In t-minus 36 hours, I’ll be 30 years old. Yikes! I’m leaving my 20s behind and part of me feels like I’m losing a good friend: my youth. By no means is 30 old but it feels very grownup to me and despite the fact that I’m married and have two kids, being even more grownup seems scary. I’m no longer a young adult. I’m officially, just an adult.
Gone are the days of being carded at the store when you buy cold medicine. Hello days of being addressed as ma’am. I now understand why my mom detested being called ma’am; it feels so…so like my mom!
My 20s have arguably been the best 10 years of my life. I’ve accomplished quite a lot in the last decade including:
Visiting the ocean for the first time
Visiting New York City for the first time
Getting my driver’s license (yes in that order too…)
Getting hired for my first REAL job
Having two babies
Buying my first car
Writing a novel
Becoming an aunt several times over
Going to Disneyland for the first time
Stuck out on my own as a freelance writer
Taken my oldest to her first and last days of kindergarten
I also accomplished a few not so good things including quite a bit of extra baggage that I’m trying to get rid of! As much as I’m terrified to turn 30 and as anticlimactic as it will probably be, I’m looking forward to getting a little bit wiser. Learning to accept things that are and forgetting about the things I cannot control.
I may not always make the right choices, sometimes I might worry a little too much about fitting into a mold and I may not always be cheery cherry. I’m pretty determined to make my 30s much more satisfying.
I won’t lie. It’s possible some tears will be shed and I’ve been a regular grouch over the past few days. Getting older scares me, mostly because I wonder if I haven’t done everything I could. It means I have less time to accomplish what I want to. And it’s getting harder to change. But it doesn’t mean I can’t.
As scared as I am, I had a minor glimpse of the possibilities. I can change. And while my kids are continuing to get bigger and it makes me sad, I also see the joy in their learning. I see how much fun we can and will keep having together.

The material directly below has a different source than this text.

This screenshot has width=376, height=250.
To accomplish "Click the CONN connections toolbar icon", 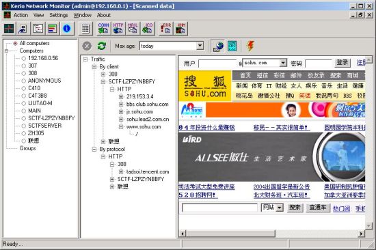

As Roy and I get a little older and our bodies get a little slower, we find joy watching our kids hang from monkey bars like their arms are made of steel, flip through the grass like they are indestructible and dash about with the boundless energy of kids. There are days I’d like to feel that young again, that energized, that free. But, it’s at least as sweet watching my girls enjoy it.